Billions Might Be Saved Through TTIP


The Transatlantic Trade and Investment Partnership (TTIP) aims to save billions each year through US-EU automotive safety regulatory convergence

Divergent auto safety regulations in the United States and the European Union drive up costs by as much as $2.3 billion annually on a bilateral basis, according to a new Center for Automotive Research (CAR) study, entitled ‘Potential Cost Savings and Additional Benefits of Convergence of Safety Regulations between the United States and the European Union’.

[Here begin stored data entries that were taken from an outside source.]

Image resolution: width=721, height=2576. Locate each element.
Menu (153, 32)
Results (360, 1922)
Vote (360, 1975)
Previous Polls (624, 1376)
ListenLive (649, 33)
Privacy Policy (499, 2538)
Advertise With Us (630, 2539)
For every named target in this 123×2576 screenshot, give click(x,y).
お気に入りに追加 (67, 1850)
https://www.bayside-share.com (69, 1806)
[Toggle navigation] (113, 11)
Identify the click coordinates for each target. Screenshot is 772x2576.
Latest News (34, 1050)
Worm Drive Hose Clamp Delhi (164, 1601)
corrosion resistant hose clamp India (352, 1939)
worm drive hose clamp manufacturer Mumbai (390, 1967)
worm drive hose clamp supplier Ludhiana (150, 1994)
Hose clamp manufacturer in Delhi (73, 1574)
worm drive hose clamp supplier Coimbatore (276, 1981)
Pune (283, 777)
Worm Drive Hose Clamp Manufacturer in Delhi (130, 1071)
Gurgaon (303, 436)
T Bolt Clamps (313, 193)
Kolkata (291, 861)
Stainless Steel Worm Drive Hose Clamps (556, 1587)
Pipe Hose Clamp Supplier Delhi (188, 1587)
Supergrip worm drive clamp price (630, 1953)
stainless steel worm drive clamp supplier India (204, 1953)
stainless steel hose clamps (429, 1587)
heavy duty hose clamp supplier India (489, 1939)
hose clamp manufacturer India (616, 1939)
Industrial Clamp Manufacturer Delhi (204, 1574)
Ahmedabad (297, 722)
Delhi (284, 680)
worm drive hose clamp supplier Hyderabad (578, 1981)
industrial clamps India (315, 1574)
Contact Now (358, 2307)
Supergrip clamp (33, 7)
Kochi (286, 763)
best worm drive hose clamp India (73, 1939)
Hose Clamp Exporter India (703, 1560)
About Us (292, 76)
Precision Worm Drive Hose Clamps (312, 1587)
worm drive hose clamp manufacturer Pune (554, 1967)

According to the report, this amount also represents the savings that could be realised if the Transatlantic Trade and Investment Partnership (TTIP) includes full US-EU auto safety regulatory convergence. $2.3 billion in potential savings is the appropriate figure to inform the TTIP talks, but on a global basis, the extra saving rises to as much as $4.2 billion annually. Meeting two different sets of standards, that for all practical purposes achieve the same high level of auto safety performance and outcomes, therefore poses an annual cost far exceeding the $1.6 billion in combined annual tariffs related to US-EU motor vehicle trade. The study, published during the 14th round of TTIP talks taking place in Brussels, clearly underlines why it is important that US and EU negotiators include such a measure in the on-going TTIP negotiations. Consumers would also benefit from regulatory convergence due to increased savings and better product choice, as automakers could increase vehicle offerings, according to the new research. The study is unique as CAR gathered detailed information from global motor vehicle manufacturers on the development costs associated with meeting the two sets of regulations, and used those variables to estimate the aggregate and per-car costs. This study is the latest research to confirm the benefits of an ambitious automotive regulatory chapter in TTIP. Last year, the Peterson Institute for International Economics (PIIE) demonstrated that US-EU automotive regulatory convergence would lead to a $20 billion annual economic benefit. The CAR analysis was welcomed by the transatlantic auto industry, represented by the Alliance of Automobile Manufacturers (Auto Alliance), the American Automotive Policy Council (AAPC), and the European Automobile Manufacturers’ Association (ACEA).

The three organisations have continued to stress the importance of advancing a comprehensive and ambitious TTIP agreement. The Transatlantic Trade and Investment Partnership (TTIP) is a proposed trade agreement between the European Union and the United States, with the aim of promoting trade and multilateral economic growth.